The "Age of Exploration" is a traditional term that describes the period from the late 1400s through the end of the 1600s in which European nations were exploring, mapping, and claiming territory around the world. It began when the rise of the Ottoman Empire cut off overland and Mediterranean trade routes to Asia. European rulers, notably at first in Portugal and Spain, financed risky sea journeys to search for new trade routes to countries such as India and China.
These adventures paid off in the discovery of an ocean route to India around the tip of Africa and in the extraordinary discovery of two hitherto unknown continents, North and South America.

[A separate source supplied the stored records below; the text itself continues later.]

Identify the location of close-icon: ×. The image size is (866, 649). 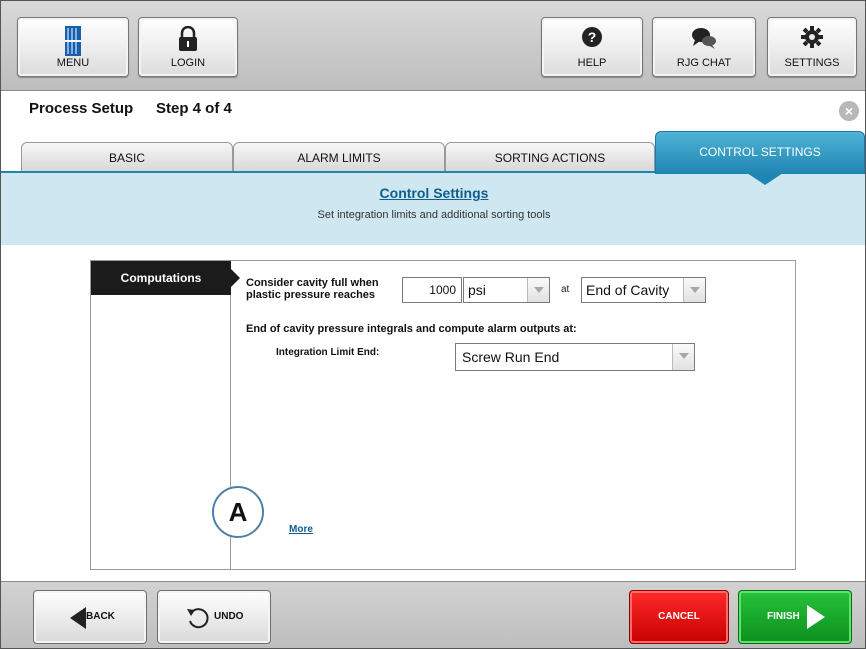
(849, 111).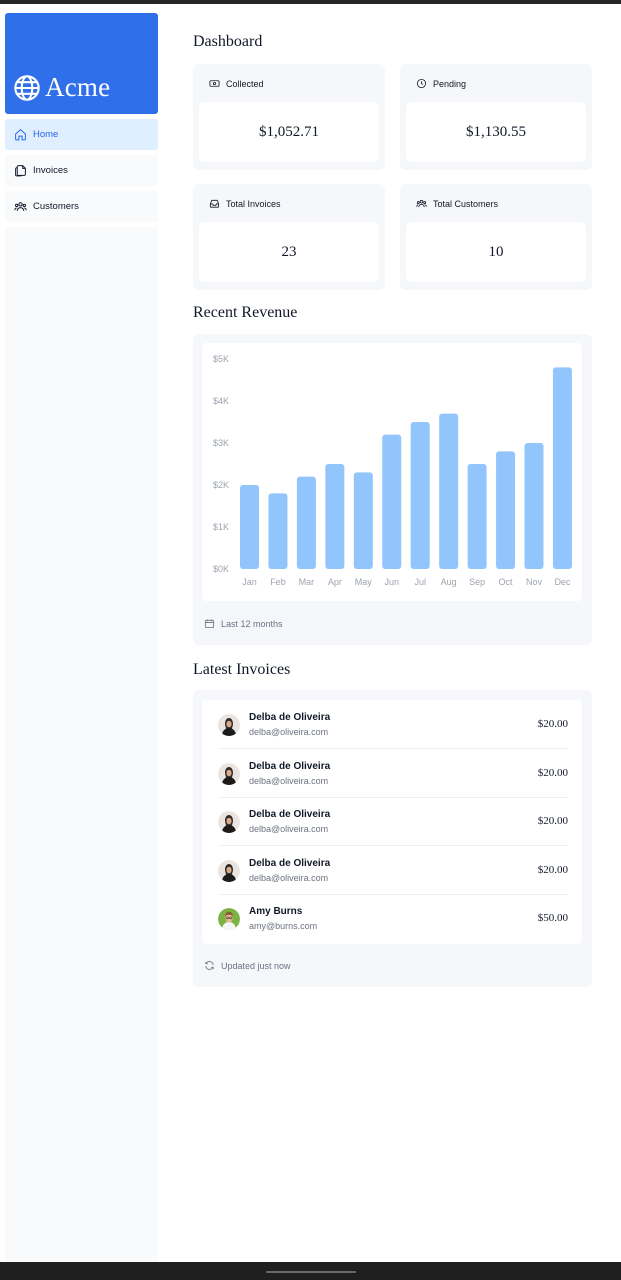 The height and width of the screenshot is (1280, 621). Describe the element at coordinates (422, 84) in the screenshot. I see `clock-icon` at that location.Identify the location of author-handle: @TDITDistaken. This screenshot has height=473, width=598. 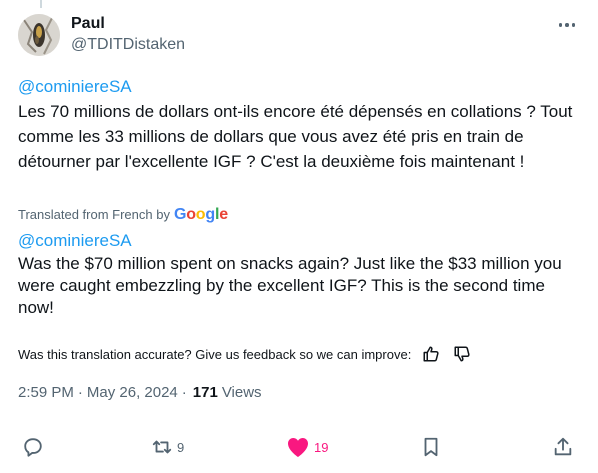
(128, 45).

The purpose of these explorations was always—despite ancillary desires to convert other peoples to Christianity—primarily mercantile. The Europeans wanted, first, to get the goods such as spices and silk that they were accustomed to obtaining from Asia, and, beyond that, to make what money they could in new ways, such as by finding gold. This was a vastly successful enterprise from a financial point of view, as the resources of the colonized lands, especially in the Americas, became easily available to the technologically-advanced Europeans.
The newer term, "Age of Exploitation," is probably a more accurate description of the underlying reasons for exploration: they were financed primarily to increase the wealth of upper-class Europeans and carried out in ruthless ways that paid next to no attention to the needs or humanity of native peoples. The "Age of Exploitation/Exploration" was the age of the rise of slavery based on European-derived concepts of "race." it was also a period when Native American cultures, particularly in Mexico and South America, were intentionally brutally slaughtered and enslaved; throughout the two continents, diseases were brought in, sometimes intentionally, by Europeans.
Europeans also appropriated land and resources from these new territories with little regard for Native rights. All of this brought a vast amount of wealth flooding into Europe but devastated cultures in other places. Europe saw these new lands as ripe for the picking and exploited them fully.